Answer these from the hockey game recap below.
(a) How many fans attended the game at Heinz Field?
(b) To what time was the game's 1:00 start pushed back?
(c) Who scored the Capitals' goal in the second period?
Start of TEXT PROVIDED
Halfway through the ten games that mattered, we come almost to the half-way mark of the season, perhaps to the most eagerly anticipated regular season game in quite some time…
January 1, 2011: Washington (22-12-5) at Pittsburgh (25-11-3)
Result: Capitals 3 – Penguins 1
The Background: From the day that it was announced that the Caps and Penguins would meet in the fourth Bridgestone Winter Classic – May 28, 2010 – this game was the one that had almost every hockey fan circling “January 1st” in red ink on their calendars. And when HBO announced in September that it would partner with the NHL to produce a four-episode series for the “24/7” reality franchise that would cover the run-up to the Classic, it was anticipation on steroids.
The HBO series provided the appropriate narrative as lead in to the game – a struggling Capitals team finally finding its way back to the win column; the Penguins a happy band of hockey players sitting atop the Eastern Conference standings. Each team led by their own megawatt star – Alex Ovechkin for Washington and Sidney Crosby for Pittsburgh – but backed up in each instance by a quirky supporting cast, whether playing pranks on teammates in hotels or tooling around in a Vespa.
It was perhaps fitting that the game itself would be unique, even by Winter Classic standards. Thanks to uncooperative weather in Pittsburgh, the game would be postponed from its 1:00 start to 8:00, making it the first Classic to be played under the lights.
Why It Mattered: Not a trivial consideration, the Caps would come into the game on a 4-0-1 run (the lone loss a shootout loss to Pittsburgh), while the Penguins were on their own 4-1-1 run. Only four points separated the two, and one could see this not only as the latest installment of the Winter Classic, but as a prelude to a potential Eastern Conference final matchup.
Heinz Field fairly sparkled under the night sky and, unfortunately, an intermittent rain. It didn’t seem to bother the 68,111 in attendance though. Those fans were treated to an evenly-played, up-and-down the ice affair in the first period that featured a fight (John Erskine and Mike Rupp) for good measure. If there had to be a concern for Caps fans, it was that even though the Penguins were awarded only one power play in the first period, the Penguins managed to record five shots on goal, all of them turned away by goalie Semyon Varlamov.
The Penguins’ persistence was rewarded early in the second when Evgeny Malkin scored on the Penguins’ 18th shot of the game (second in the second period) at 2:13, moments after at the other end Penguin goalie Marc-Andre Fleury foiled Alex Ovechkin on a partial breakaway. Mike Knuble got it back for the Caps later in the period when he jammed in a loose puck as part of a scrum in the Penguin crease as Pittsburgh was trying to kill off a power play.
End of TEXT PROVIDED
Start of SUPPLIED MATERIAL
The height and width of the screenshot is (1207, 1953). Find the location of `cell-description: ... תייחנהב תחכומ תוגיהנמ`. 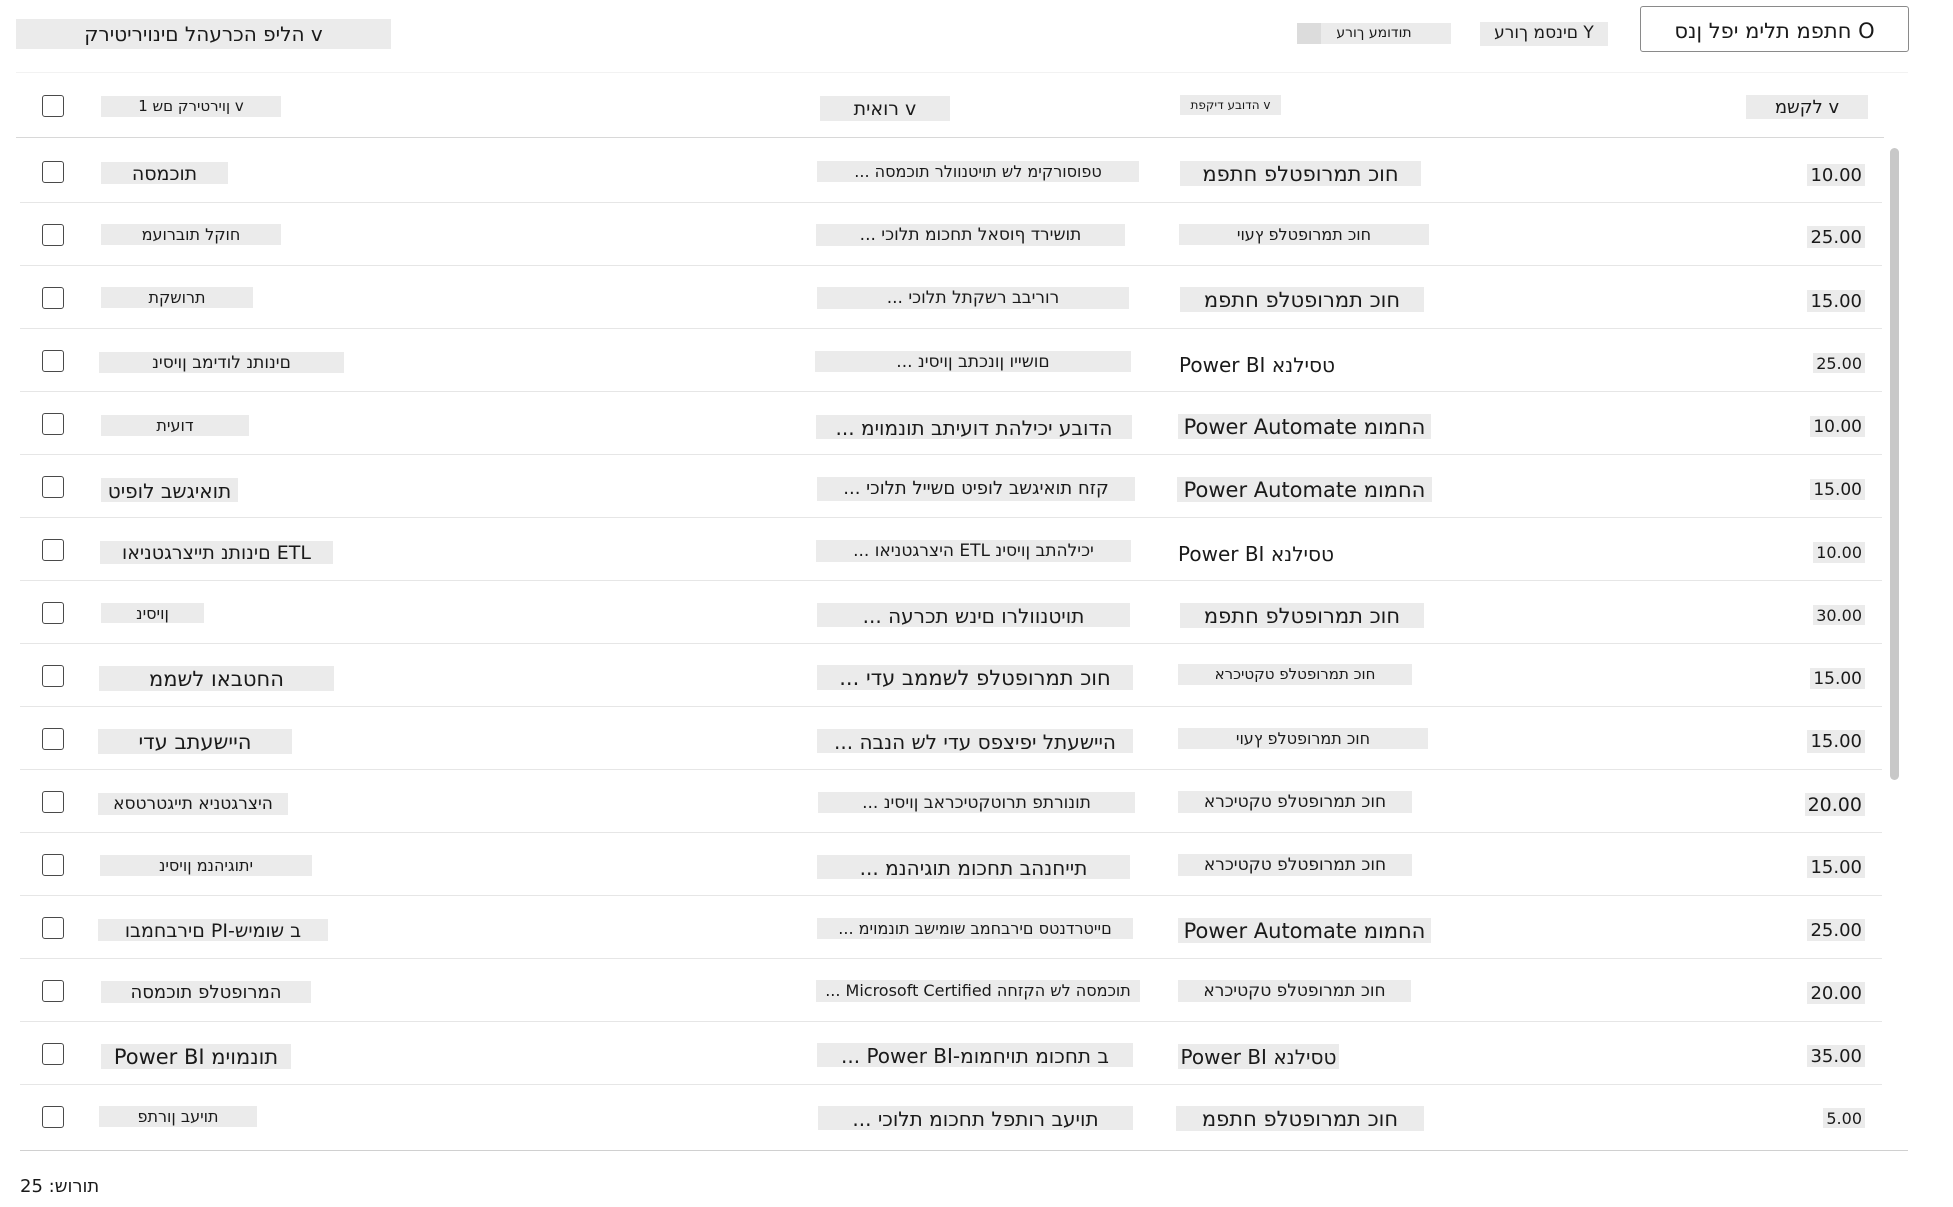

cell-description: ... תייחנהב תחכומ תוגיהנמ is located at coordinates (974, 867).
End of SUPPLIED MATERIAL
RESPONSE
(a) 68,111
(b) 8:00
(c) Mike Knuble